Paul Harvey tells a fantastic story about an encounter with a kangaroo.

The Italian sailing team was in Australia for the America’s Cup and, finding themselves with some free time, decided to rent a Land Rover for a jaunt into the Australian outback. The team had been outfitted by the designer, Gucci, so they ventured into the bush clad in their Gucci jackets, wearing their Gucci watches, and carrying their Gucci bags.

As they were driving, a kangaroo bounded out in front of their Land Rover. Unable to stop in time, they hit the poor animal. Climbing out of the four-wheel drive, they figured they would at least capitalize on the sad event by getting some close-up pictures of the kangaroo. One of the team members had the brilliant idea of putting his jacket on the critter for a fun photo.

As they got the jacket on the animal, the kangaroo revived and bolted off into the bush—with the jacket, the car keys, and the team member’s wallet!

The moral of the story? Sometimes what you think is dead is not quite as dead as you thought!

That’s the perspective Paul brings to his discussion of our struggle with sin and temptation in Romans 6:1-23. After a wonderfully detailed treatment of God’s grace and our inability to achieve God’s righteous requirements through the law, he anticipates the next logical question. If our sin is an opportunity for God’s grace to be shown, shouldn’t we sin all the more—you know, so that God gets to show lots of grace?

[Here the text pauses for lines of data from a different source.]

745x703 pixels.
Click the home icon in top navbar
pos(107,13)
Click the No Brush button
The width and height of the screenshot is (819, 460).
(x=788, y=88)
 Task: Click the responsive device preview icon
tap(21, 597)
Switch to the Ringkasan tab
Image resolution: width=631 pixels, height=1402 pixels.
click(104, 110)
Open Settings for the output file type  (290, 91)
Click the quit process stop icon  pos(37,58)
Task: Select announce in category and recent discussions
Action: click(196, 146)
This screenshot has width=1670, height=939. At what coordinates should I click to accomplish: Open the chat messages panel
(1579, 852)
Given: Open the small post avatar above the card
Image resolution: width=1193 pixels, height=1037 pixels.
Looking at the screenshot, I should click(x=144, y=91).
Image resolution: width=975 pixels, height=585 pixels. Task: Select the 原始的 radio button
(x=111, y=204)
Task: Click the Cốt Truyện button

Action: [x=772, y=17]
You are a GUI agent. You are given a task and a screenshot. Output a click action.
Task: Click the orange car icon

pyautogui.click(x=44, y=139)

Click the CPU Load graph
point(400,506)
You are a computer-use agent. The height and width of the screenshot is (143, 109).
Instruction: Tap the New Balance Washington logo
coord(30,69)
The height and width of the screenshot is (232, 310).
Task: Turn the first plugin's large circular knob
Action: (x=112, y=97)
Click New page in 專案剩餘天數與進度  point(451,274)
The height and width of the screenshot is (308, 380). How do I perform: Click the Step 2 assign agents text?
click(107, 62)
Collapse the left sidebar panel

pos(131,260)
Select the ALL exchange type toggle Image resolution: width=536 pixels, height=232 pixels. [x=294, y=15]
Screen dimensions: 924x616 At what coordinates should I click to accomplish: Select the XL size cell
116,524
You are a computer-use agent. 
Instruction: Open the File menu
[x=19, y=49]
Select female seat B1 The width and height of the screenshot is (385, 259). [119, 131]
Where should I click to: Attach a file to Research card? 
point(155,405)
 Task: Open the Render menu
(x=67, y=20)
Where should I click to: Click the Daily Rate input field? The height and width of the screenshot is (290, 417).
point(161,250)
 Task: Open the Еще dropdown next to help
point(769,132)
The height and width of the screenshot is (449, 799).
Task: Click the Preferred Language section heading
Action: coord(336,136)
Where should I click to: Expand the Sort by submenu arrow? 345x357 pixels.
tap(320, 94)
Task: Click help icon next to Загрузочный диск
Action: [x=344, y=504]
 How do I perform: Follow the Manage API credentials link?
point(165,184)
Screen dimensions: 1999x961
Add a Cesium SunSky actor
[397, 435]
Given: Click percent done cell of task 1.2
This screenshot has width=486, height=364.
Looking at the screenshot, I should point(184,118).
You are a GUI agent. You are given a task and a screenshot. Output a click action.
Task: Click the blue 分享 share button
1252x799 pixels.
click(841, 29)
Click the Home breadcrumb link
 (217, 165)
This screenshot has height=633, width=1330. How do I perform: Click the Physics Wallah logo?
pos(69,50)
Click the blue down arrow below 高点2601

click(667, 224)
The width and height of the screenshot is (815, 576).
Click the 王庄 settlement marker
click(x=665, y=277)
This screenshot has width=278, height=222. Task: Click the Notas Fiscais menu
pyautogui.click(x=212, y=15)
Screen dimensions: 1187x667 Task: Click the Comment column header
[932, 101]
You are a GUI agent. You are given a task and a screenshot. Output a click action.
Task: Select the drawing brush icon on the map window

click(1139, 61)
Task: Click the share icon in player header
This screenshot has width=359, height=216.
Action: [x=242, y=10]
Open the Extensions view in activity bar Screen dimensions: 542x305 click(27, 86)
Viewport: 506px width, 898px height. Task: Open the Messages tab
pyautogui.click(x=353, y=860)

Paul’s immediate answer is forcefully simple: No way! “We died to sin; how can we live in it any longer?” he argues. Then he goes on to say, “For we know that our old self was crucified with him so that the body of sin might be done away with, that we should no longer be slaves to sin” (Romans 6:6).

The point is simple. The behaviors, thoughts, attitudes, and actions that marked us before Christ were part of our old self. That’s not who we are anymore. That person is dead, so we’re now free to walk in a new life. As Paul says in 2 Corinthians 5:17, “If anyone is in Christ, he is a new creation; the old has gone, the new has come!”

The problem is, many of us live as if our old self was like that truck-struck kangaroo. Rather than leaving our old self behind, we decide that we’re better off cleaning it up and maybe even dressing it in some designer clothes. We figure that it’s enough if we take the old self to church and even teach it some Bible verses. If the old self goes on a missions trip or puts some money in the offering plate, maybe it will be harmless.

But before long, it will be obvious that the old self isn’t as dead as we thought. And when the old traits of our old self revive, we’re pulled back into temptations and patterns of behavior that we thought we’d left behind. The old self fights against all that we want in Jesus—things like purity, integrity, holiness, and effectiveness for the kingdom.

Paul, anticipating this problem, says to “count yourselves dead to sin but alive to God in Christ Jesus” (Romans 6:11). When the temptations surface, we can deliberately choose to say, “I am dead to that temptation and am alive in Christ.”

Today, let’s choose to let the old self stay cross-struck dead and revel in the freedom of walking in our new identity as followers of Jesus!


  • Have you experienced new life in Jesus? Can you look back at the moment when you, by faith, trusted in His death to forgive your sins and in His resurrection to give you a new life? If not, you can experience that incredible privilege today!
  • In what areas of your life do the attitudes and actions of the old self surface?
  • Think of some tangible ways you can remind yourself that you are now “dead to sin” and free from the hold of the addictions and attitudes of your old self. Then rejoice that you have been set free!